If your program walks directory trees and processes files (optimization, transcoding, validation, etc.), Treestamps tracks what you've already handled—so subsequent runs are incremental, not repetitive.


🚀 Why Treestamps?

Treestamps gives you:

  • Persistent state across runs
  • O(1) “have I seen this file before?” checks
  • Automatic invalidation when config changes
  • No database dependency (just YAML files)
  • Safe writes via WAL (write-ahead log)
  • Quiet by default — your program owns user-facing output

🧠 Mental model

Treestamps is built around three concepts:

1. Grove

A Grovestamps instance manages timestamps across multiple root paths.

2. Tree

Each configured path (e.g. /photos) is a tree.

3. Stamp

Each file gets a timestamp keyed by its relative path within the tree.

Examples

Full use

from pathlib import Path
from treestamps import Grovestamps, GrovestampsConfig

config = GrovestampsConfig(
    "MyProgram",
    paths=("/data/photos", "/data/videos"),
    program_config={"quality": 90}
)

gs = Grovestamps(config)

ts = gs[Path("/data/photos")].get()

if ts.get("img001.jpg") is None:
    process("img001.jpg")
    ts.set("img001.jpg")

gs.dumpf()

Skip unchanged files

for file in files:
    if ts.get(file) is not None:
        continue  # already processed

    process(file)
    ts.set(file)

Invalidate when config changes

GrovestampsConfig(
    "MyProgram",
    paths=("/data",),
    program_config={"quality": 80}
)

If you later change:

program_config={"quality": 90}

👉 All timestamps are invalidated automatically.

Multi-root trees

config = GrovestampsConfig(
    "MyProgram",
    paths=("/a", "/b"),
)

Each root gets its own timestamp file, but shares config logic.

⚙️ How it works

Treestamps uses two files per root directory:

1. WAL file (write-ahead log)

.MyProgram_treestamps.wal.yaml
  • Appended during runtime
  • Fast writes
  • Crash-safe

2. Final snapshot

.MyProgram_treestamps.yaml
  • Written on dump()
  • Compact
  • Used on next startup

Lifecycle

  1. Load .yaml (if exists)
  2. Replay .wal.yaml (if exists)
  3. Serve reads/writes in memory
  4. Append writes to WAL
  5. On dumpf():
    • Merge everything
    • Write .yaml
    • Delete WAL

💾 When to call dumpf()

dumpf() commits the in memory treestamps data to disk.

Call it when

  • At the end of a successful run
  • After processing a large batch
  • Before shutdown in long-running processes

Don’t call it

  • After every file (too slow)
  • If the run failed (you may want to discard progress)

🤫 Output and progress

Treestamps does not print progress, status, or success messages.

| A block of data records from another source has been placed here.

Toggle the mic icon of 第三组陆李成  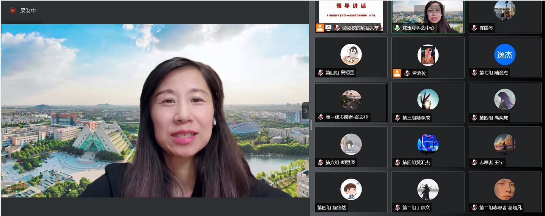click(x=397, y=118)
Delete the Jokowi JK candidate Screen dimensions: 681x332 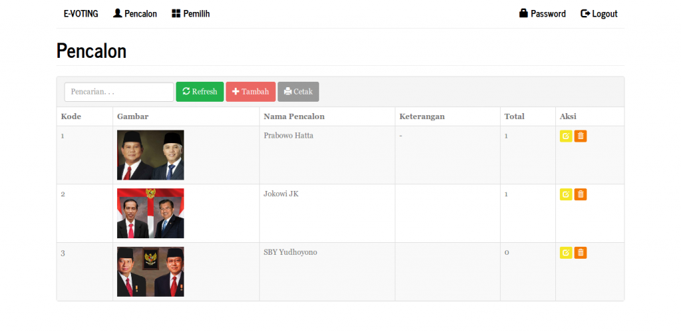point(581,194)
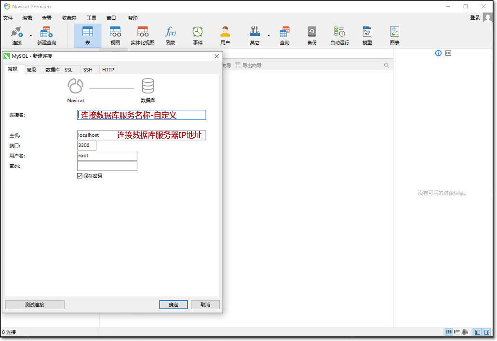
Task: Click the 端口 field showing 3306
Action: tap(87, 145)
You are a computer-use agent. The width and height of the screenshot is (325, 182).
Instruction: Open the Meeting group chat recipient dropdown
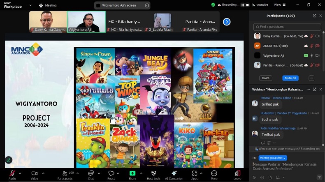(273, 158)
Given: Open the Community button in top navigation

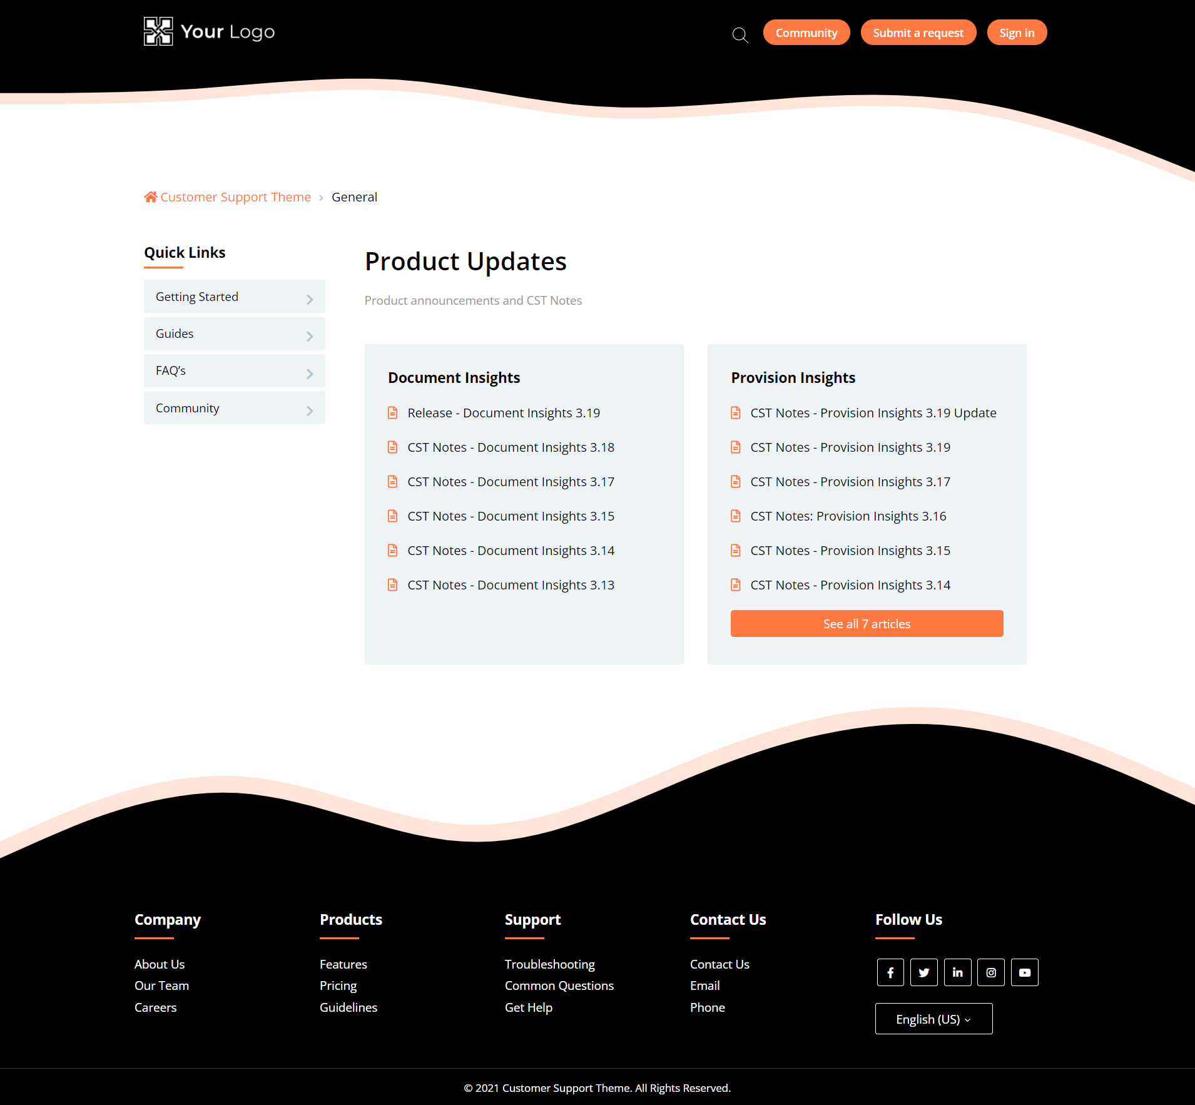Looking at the screenshot, I should coord(806,33).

Reporting what's happening to your users is your program's job.

The only output Treestamps emits is a handful of error messages from loadf(), loads(), and the WAL load path when YAML or timestamp entries can't be parsed. Set verbose=0 on your config to suppress those too.

Reporting from return values

Treestamps.loadf(), Treestamps.loads(), and Treestamps.dumpf() return a bool so you can drive your own logging or progress UI:

  • loadf() / loads()True on a successful load
  • dumpf()True if a write to disk actually happened, False if there was nothing new to commit (no set() since the last dump and no consumed child timestamp files)
if ts.dumpf():
    print(f"Saved timestamps for {top_path}")

🧨 Error handling

Treestamps is designed to be robust but not magical.

Corrupt YAML

If .yaml is unreadable or treated as missing the WAL may still recover recent writes

WAL corruption

  • Partial WAL entries may be ignored
  • Worst case: last few writes lost (not the entire dataset)

Config mismatch

  • If program_config changes:
    • Old timestamps are ignored
    • No partial reuse

Missing files

  • If a file disappears:
    • Its stamp remains
    • It is your responsibility to handle filesystem drift

🧩 Configuration (GrovestampsConfig)

GrovestampsConfig(
    program_name: str,
    paths: Iterable[str | Path],
    program_config: dict = None,
    verbose: int = 0,
    wal: bool = True,
)

Fields

program_name

  • Used in filenames:

    .<program_name>_treestamps.yaml
    

paths

  • Root directories to manage
  • Each gets its own stamp file

program_config

  • Arbitrary dict
  • Included in hash/signature
  • Changing it invalidates all timestamps

verbose

  • 0 (default): silent — no output at all
  • >0: print error messages from load and WAL load failures

wal (if supported)

  • Enables/disables WAL behavior
  • Disabling may reduce safety but simplify writes

🧾 YAML file format

Snapshot file

version: 1
program: MyProgram
config_hash: abc123

timestamps:
    img001.jpg: 1700000000.123
    img002.jpg: 1700000001.456

WAL file

- set:
      path: img003.jpg
      time: 1700000002.789
- set:
      path: img004.jpg
      time: 1700000003.000

Notes

  • Paths are relative to root
  • Timestamps are typically float seconds
  • WAL is append-only

🧪 Real-world use cases

🖼️ Image optimization (picopt)

In picopt:

  • Avoid re-optimizing unchanged images
  • Skip entire archives if contents are unchanged
  • Handle millions of files efficiently
  • Handle config changes (e.g. compression settings) by invalidating stamps ([New Releases][1])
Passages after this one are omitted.